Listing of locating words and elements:
★ ★ ★ ★ ★

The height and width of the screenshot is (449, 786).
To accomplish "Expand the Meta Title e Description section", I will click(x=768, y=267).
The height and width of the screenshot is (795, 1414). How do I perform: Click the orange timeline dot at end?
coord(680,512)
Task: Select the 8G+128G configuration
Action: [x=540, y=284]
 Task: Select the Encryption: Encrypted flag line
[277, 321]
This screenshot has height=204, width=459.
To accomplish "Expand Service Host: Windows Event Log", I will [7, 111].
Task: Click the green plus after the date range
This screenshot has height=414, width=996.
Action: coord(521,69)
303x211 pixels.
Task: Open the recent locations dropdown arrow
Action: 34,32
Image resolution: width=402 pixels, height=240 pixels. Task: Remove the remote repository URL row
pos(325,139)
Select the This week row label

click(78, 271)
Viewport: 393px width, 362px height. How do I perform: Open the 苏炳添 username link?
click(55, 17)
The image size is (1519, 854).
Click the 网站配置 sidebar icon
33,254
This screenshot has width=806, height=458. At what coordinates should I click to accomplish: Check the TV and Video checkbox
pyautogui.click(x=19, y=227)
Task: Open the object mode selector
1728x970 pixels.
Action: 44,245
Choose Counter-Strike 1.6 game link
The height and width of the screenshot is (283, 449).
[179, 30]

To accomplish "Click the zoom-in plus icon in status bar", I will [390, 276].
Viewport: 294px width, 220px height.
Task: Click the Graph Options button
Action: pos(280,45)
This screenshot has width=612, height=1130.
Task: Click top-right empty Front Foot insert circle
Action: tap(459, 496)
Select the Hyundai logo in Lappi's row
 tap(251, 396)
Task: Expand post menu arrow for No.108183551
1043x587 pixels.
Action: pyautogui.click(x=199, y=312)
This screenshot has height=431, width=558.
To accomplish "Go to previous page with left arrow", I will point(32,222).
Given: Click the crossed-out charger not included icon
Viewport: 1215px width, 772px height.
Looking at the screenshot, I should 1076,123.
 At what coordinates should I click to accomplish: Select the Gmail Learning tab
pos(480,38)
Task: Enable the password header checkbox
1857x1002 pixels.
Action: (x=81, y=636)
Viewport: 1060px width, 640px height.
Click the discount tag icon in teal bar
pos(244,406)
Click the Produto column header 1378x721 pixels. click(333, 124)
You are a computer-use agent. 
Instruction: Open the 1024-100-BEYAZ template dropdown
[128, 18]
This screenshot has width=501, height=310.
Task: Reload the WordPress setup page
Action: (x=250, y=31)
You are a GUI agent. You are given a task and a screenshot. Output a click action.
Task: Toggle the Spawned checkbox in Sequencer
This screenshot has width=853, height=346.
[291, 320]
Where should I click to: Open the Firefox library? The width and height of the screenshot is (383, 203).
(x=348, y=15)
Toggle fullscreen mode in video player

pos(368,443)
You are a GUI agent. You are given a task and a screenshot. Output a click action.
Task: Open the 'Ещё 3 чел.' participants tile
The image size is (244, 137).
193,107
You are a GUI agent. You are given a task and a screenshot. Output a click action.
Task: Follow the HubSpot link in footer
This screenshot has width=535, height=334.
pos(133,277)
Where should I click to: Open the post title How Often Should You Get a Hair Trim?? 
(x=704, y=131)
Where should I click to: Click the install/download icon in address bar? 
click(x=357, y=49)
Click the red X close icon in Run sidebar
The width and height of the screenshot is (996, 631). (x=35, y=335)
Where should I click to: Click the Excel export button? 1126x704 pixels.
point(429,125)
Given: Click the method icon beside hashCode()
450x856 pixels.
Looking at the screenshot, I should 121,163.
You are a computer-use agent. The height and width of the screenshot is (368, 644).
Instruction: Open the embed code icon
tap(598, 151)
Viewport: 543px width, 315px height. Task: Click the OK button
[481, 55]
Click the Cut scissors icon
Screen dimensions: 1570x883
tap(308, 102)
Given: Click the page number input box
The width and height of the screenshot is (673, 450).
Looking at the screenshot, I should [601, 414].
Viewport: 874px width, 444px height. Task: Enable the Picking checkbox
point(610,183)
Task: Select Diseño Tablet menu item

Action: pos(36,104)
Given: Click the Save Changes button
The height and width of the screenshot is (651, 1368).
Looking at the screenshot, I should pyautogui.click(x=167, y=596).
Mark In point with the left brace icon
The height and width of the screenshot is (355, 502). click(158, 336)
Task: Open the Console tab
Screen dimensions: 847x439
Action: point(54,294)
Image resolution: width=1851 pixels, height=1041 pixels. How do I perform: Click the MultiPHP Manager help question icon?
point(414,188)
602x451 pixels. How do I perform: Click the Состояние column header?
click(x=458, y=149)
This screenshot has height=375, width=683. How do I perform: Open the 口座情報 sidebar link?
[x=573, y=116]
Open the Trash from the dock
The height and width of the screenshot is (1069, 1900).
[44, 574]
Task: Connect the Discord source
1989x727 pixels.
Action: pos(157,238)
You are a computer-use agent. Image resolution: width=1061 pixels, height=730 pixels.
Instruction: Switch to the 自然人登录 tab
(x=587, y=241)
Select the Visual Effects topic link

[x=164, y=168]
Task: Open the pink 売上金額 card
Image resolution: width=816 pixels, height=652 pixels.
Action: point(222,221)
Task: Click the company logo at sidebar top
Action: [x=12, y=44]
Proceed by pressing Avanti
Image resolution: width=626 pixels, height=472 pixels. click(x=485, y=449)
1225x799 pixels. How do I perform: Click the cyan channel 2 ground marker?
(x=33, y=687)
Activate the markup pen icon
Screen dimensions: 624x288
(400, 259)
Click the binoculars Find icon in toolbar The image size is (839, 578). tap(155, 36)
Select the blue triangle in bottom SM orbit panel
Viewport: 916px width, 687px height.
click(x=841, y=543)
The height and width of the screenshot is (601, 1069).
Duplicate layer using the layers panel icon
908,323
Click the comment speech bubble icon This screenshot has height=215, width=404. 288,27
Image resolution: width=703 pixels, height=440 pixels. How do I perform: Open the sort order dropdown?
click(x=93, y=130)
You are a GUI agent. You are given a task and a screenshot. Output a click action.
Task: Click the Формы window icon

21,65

★ ★ ★ ★ ★

» **Aim of the exercise**
Report every line of the listing above that contains the string "with", treating uppercase and lowercase letters as distinct.

» **Answer below**
To accomplish "Go to previous page with left arrow", I will point(32,222).
Mark In point with the left brace icon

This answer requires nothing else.